現像時間が25秒未満であったものを○とし、25秒以上であったものを×とした。
【0063】
(2)半田耐熱性
上記で作製した硬化性樹脂組成物をアプリケーターを用いて基板に塗布し、80℃×30分の乾燥処理を行った後、パターニングを有するネガを介してメタルハライドランプ光源を用いて露光量600mJ/cmを照射した。この後に、1wt%の炭酸ナトリウム水溶液に浸漬して現像し、次いで150℃で60分間加熱して硬化処理を行った。硬化処理が行われた基板について、260℃のはんだ槽で処理を行った後、テープピールを行い、剥がれの有無を評価した。
処理時間10秒で剥がれが生じなかったものを○とし、処理時間10秒で剥がれが生じたものを×とした。
【0064】
(3)折り曲げ性
25μmのPETフィルム上に、各樹脂組成物を塗布(乾燥後の膜厚:25μm)、80℃×30分乾燥させて乾燥塗膜を得た。この乾燥塗膜を有するPETフィルムを、3cm×15cmに切り出して試験サンプルを得た後、直径3インチの円柱に巻き付けた。
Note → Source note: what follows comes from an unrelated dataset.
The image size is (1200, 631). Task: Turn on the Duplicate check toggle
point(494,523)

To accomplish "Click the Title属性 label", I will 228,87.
巻きつけたフィルムの乾燥塗膜表面にクラック(割れ)が発生していないかを確認した。
クラックが認められなかったものを○とし、クラックが認められたものを×とした。
【0065】
(4)乾燥管理幅
銅厚35μmの回路パターン基板に対して各樹脂組成物を塗布した後に、80℃に設定した熱風循環式乾燥炉に40分、50分、60分放置した乾燥塗膜を有する基板を準備した。これに対して、1wt%炭酸ナトリウム溶液に浸漬し、乾燥塗膜が全て溶解する時間を測定した。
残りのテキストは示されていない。